More than a dozen Victorian families with six-figure incomes are believed to be living in public housing.

According to the state’s Department of Health and Human Services, there are 12 registered tenants with more than $100,000 annual income. They are all receiving rental rebates.

Minister for Housing, Disability and Ageing Martin Foley downplayed the numbers.
Minister for Housing, Disability and Ageing Martin Foley downplayed the numbers.

The income of a Victorian family, with one child, must be under $961 a week in order to qualify for assistance.

Of the 12 cases listed, ten of these will have their rebates cancelled “from next month,” the department has stated. They also said that these ten cases had only seen increases in their income “recently.”

Minister for Housing, Disability and Ageing Martin Foley downplayed the numbers, telling the Daily Mail he was “pretty sure” the department’s public housing tenants were not “on over $100,000 a year.”

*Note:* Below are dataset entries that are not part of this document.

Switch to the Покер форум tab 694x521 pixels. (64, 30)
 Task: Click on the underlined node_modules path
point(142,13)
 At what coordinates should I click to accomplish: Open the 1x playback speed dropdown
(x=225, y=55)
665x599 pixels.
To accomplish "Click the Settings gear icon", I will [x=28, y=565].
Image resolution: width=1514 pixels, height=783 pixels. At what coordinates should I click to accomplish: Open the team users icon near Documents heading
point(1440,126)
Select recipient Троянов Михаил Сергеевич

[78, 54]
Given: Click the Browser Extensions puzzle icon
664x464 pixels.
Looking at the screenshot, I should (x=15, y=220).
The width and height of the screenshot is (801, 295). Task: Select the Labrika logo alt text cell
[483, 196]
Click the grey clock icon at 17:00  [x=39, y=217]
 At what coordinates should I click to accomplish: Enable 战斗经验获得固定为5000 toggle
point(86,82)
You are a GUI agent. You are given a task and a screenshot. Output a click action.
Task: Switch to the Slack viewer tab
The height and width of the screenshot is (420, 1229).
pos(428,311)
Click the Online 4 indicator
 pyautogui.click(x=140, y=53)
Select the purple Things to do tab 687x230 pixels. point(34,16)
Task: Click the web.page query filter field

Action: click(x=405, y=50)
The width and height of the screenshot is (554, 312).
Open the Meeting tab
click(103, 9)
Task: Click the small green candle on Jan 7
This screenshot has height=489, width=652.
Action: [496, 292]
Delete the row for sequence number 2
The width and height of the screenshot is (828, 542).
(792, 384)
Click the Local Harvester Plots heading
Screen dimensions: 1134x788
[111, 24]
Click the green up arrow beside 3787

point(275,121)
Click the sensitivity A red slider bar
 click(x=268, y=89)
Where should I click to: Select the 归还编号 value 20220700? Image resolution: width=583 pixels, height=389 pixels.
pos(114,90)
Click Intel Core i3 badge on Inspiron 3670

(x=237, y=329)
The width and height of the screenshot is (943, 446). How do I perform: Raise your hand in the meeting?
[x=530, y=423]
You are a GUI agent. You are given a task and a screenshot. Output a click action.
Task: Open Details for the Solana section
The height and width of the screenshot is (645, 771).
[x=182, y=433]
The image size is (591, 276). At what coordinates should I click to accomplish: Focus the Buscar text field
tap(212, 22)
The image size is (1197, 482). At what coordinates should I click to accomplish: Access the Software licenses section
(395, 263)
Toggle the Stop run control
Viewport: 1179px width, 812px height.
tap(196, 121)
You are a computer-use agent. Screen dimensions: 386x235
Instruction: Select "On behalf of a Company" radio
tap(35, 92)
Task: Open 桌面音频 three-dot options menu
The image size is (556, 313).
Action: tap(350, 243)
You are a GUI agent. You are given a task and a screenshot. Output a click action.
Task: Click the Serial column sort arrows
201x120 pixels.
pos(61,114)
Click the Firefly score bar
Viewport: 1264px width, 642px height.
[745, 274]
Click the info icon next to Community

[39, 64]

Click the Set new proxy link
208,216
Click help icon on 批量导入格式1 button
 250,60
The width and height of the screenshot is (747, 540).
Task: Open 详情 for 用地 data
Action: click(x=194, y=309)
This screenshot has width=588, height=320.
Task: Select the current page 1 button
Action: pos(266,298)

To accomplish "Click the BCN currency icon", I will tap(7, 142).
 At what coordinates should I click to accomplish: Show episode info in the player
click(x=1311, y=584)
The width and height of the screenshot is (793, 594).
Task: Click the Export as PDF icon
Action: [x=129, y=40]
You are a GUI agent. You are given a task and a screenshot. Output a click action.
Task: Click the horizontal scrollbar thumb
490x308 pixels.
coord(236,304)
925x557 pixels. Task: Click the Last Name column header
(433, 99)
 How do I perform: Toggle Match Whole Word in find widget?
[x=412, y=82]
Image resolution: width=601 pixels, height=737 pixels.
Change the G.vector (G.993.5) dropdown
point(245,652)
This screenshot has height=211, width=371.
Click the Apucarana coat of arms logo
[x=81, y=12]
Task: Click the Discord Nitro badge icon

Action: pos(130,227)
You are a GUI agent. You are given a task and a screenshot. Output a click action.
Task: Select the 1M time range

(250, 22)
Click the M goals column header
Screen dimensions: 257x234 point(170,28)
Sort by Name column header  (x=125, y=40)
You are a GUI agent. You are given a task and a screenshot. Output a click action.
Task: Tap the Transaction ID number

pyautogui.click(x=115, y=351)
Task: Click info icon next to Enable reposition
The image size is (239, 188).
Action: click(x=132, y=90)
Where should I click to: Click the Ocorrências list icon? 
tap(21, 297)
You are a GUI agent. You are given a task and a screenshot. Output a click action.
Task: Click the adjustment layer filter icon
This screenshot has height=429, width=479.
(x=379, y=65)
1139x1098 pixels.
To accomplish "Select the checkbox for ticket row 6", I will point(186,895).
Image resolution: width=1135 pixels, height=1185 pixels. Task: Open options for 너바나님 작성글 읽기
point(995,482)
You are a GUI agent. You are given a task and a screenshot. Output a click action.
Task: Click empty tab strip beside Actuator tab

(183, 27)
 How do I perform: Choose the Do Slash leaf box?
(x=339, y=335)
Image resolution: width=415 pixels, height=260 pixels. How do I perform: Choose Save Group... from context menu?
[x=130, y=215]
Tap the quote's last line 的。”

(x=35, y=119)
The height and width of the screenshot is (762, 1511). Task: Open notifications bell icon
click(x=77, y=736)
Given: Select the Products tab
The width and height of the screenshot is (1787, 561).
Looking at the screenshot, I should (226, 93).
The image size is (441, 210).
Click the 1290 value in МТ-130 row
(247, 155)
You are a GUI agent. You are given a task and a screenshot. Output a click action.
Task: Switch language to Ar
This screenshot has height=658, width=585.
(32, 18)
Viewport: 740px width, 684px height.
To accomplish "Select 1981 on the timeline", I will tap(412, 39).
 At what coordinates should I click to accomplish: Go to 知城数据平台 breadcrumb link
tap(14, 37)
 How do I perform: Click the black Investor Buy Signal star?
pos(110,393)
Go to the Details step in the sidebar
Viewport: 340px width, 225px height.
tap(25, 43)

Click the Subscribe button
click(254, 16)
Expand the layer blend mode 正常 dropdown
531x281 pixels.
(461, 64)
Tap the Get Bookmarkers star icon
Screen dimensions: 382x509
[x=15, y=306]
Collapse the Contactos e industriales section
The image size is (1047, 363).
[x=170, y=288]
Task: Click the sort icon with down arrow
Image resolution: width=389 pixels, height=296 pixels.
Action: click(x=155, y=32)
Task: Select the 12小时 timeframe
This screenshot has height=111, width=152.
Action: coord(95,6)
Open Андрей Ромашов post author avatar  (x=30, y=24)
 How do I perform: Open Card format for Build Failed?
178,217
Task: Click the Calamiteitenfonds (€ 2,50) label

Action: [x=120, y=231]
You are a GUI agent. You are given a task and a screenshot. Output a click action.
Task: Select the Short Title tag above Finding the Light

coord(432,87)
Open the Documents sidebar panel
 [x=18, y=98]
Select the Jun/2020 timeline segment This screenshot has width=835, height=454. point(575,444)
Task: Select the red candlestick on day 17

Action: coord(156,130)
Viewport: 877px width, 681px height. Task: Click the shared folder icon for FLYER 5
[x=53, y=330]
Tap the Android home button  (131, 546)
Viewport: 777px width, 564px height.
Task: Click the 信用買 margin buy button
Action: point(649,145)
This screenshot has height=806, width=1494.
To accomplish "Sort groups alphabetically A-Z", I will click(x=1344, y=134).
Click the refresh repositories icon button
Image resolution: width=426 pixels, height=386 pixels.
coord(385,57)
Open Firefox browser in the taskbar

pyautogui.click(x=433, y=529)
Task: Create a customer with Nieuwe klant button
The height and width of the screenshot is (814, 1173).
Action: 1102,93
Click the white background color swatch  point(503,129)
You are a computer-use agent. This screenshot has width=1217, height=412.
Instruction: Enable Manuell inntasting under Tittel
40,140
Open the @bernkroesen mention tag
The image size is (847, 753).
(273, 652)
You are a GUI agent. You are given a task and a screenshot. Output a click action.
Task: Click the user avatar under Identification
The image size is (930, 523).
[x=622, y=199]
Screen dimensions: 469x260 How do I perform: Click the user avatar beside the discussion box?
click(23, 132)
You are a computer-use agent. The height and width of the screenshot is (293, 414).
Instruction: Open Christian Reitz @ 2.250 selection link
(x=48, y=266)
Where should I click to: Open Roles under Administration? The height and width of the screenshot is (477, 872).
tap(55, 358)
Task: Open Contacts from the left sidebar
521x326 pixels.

“Our public sector tenants represent vulnerable arrangements,” he said.

The department pointed out that a tenant’s actual working salary did not classify as their entire ‘income’.

“For example, a single mother with five children on wages of less than $800 per week may have a total annual income of over $100,000 once additional payments such as child support, the single parent pension and family tax benefit are included,” it said.